Task to complete: Find every row below that contains the string "window", with case counting, and copy each of those rows in full.

start Input material

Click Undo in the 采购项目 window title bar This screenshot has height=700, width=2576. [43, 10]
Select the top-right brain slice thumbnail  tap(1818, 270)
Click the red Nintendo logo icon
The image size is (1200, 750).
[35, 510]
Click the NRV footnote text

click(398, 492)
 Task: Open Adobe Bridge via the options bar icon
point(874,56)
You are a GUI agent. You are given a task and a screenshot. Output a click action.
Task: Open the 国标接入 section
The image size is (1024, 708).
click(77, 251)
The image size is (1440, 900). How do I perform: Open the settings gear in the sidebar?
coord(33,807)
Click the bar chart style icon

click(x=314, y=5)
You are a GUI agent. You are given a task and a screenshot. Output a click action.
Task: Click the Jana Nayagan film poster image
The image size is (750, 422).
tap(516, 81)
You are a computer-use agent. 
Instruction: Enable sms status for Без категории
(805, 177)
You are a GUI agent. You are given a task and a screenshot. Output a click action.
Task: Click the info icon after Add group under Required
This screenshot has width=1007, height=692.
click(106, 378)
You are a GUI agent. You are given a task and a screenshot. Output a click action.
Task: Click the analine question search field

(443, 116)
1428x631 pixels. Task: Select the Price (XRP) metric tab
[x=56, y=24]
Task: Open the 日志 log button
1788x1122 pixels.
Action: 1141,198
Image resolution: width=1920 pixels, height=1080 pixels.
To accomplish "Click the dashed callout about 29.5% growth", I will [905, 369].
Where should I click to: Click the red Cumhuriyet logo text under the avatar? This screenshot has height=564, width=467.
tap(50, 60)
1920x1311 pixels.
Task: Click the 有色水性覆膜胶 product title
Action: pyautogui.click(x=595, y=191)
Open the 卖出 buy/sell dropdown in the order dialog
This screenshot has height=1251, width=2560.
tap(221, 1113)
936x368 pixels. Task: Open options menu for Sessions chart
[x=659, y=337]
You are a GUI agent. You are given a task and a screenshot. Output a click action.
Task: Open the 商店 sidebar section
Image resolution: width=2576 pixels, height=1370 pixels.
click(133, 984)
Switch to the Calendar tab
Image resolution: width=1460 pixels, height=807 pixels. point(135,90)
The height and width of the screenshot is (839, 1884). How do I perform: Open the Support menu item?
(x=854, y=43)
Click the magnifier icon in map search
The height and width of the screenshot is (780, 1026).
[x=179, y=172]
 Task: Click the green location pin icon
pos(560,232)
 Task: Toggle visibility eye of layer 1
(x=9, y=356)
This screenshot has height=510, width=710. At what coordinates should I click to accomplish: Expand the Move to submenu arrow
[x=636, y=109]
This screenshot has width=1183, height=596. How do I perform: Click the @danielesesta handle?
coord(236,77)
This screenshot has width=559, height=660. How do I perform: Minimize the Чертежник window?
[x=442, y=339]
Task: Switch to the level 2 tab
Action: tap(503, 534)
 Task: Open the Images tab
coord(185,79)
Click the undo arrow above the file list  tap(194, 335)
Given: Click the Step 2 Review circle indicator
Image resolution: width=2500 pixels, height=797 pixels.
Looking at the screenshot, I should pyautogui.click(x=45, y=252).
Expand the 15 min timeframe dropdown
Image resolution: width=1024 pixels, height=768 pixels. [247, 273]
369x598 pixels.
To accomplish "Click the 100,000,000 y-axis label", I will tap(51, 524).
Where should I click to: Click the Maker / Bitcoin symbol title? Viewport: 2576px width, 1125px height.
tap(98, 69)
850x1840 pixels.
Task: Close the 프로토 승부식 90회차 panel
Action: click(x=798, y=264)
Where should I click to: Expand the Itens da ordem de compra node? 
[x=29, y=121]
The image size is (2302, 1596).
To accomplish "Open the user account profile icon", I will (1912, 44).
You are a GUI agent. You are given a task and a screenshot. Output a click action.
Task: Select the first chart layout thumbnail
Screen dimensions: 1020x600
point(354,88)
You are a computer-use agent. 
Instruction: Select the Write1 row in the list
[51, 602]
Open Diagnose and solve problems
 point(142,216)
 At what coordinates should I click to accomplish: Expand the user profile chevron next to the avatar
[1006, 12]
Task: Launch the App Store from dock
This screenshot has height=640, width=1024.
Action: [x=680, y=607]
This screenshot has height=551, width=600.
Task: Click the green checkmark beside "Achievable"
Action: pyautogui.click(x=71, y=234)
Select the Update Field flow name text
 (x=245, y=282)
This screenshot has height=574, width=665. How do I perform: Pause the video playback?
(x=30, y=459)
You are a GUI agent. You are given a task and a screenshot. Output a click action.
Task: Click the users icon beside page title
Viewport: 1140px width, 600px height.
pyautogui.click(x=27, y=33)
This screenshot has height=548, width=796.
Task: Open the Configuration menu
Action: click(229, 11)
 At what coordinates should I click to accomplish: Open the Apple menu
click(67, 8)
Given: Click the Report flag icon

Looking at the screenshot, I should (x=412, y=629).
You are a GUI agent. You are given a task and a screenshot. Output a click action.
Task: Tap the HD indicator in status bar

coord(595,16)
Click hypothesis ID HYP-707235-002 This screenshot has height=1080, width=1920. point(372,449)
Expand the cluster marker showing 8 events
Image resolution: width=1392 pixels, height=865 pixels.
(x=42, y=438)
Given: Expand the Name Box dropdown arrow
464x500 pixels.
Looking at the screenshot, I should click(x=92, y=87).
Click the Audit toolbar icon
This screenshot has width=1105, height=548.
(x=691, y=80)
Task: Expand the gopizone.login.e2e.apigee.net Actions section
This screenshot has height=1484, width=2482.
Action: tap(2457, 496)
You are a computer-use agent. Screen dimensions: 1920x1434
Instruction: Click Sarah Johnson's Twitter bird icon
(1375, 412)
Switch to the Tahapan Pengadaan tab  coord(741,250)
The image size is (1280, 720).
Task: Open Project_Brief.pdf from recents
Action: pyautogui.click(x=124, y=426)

end Input material

Response to this exercise:
Click Undo in the 采购项目 window title bar This screenshot has height=700, width=2576. [43, 10]
This screenshot has width=559, height=660. How do I perform: Minimize the Чертежник window?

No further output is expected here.